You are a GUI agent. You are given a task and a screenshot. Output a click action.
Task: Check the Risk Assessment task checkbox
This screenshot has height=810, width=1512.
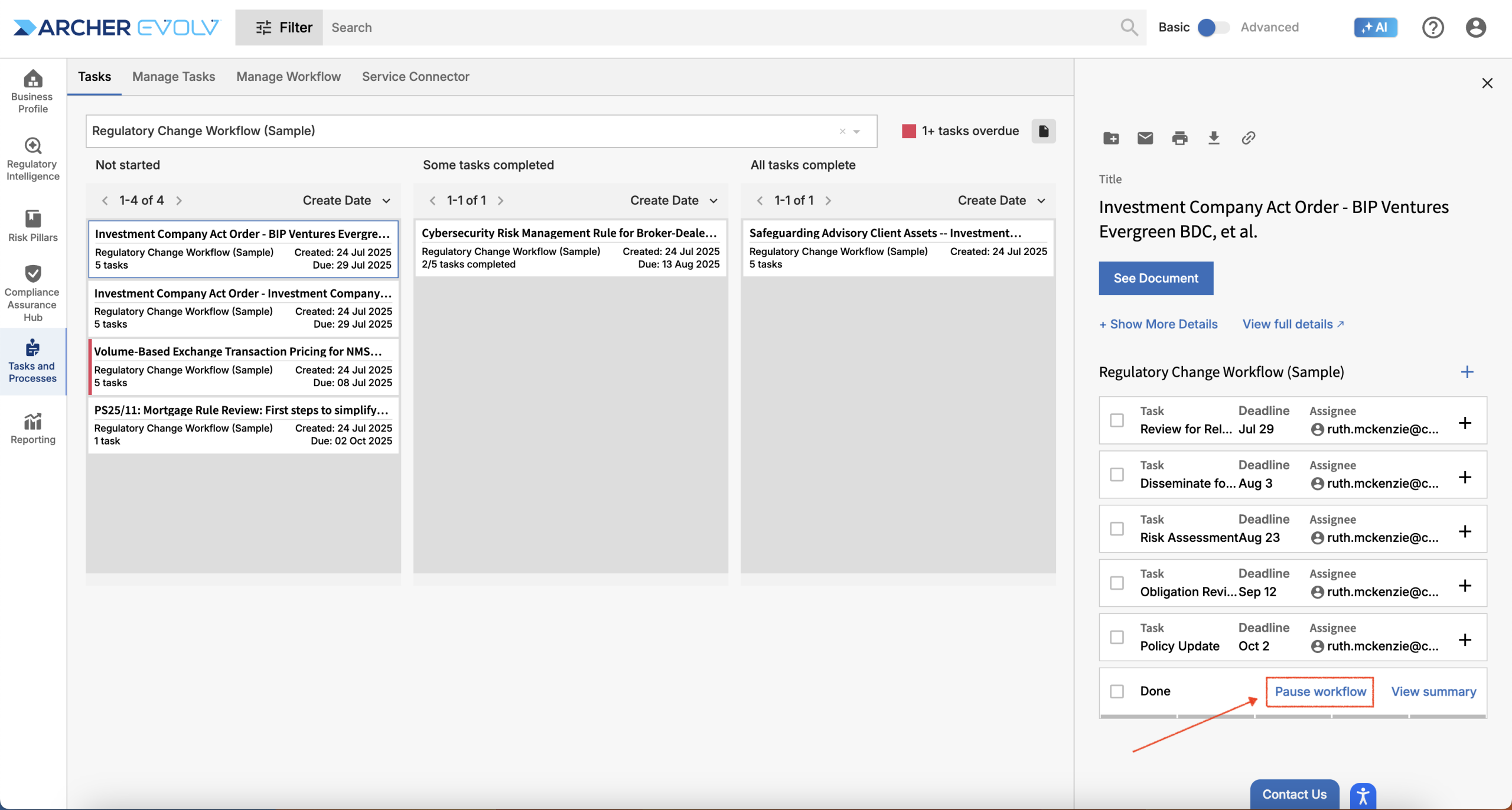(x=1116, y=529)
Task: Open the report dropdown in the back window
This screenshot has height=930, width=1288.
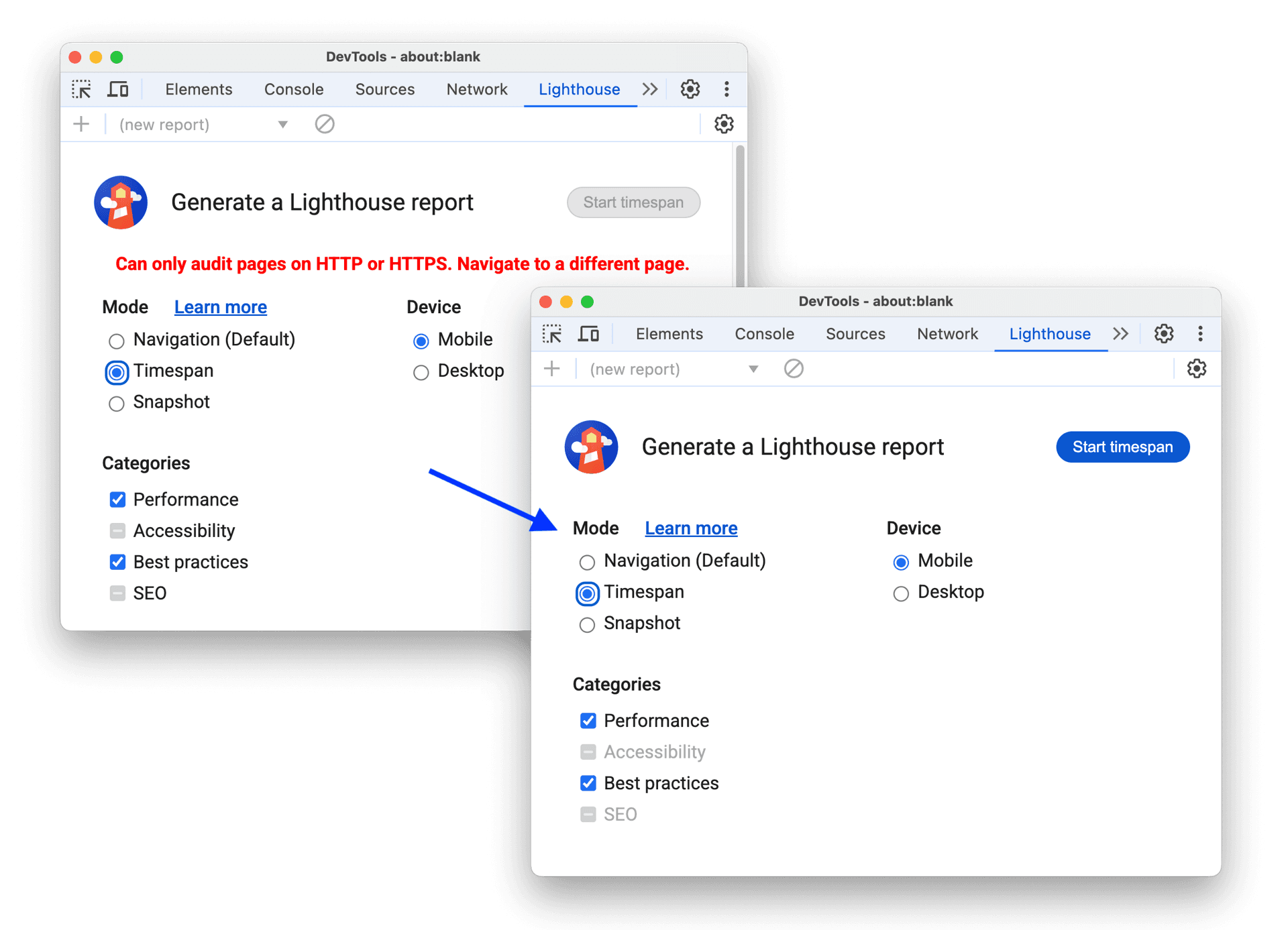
▬▬▬▬▬▬▬▬▬▬
• WHAT IS EXPECTED
Go back to the entries above and restate word for word every line from the first through the one that contains "Task: Open the", leaving the pictures behind.

• WRITTEN RESPONSE
You are a GUI agent. You are given a task and a screenshot. Output a click action.
Task: Check the Risk Assessment task checkbox
This screenshot has height=810, width=1512.
(x=1116, y=529)
Task: Open the report dropdown in the back window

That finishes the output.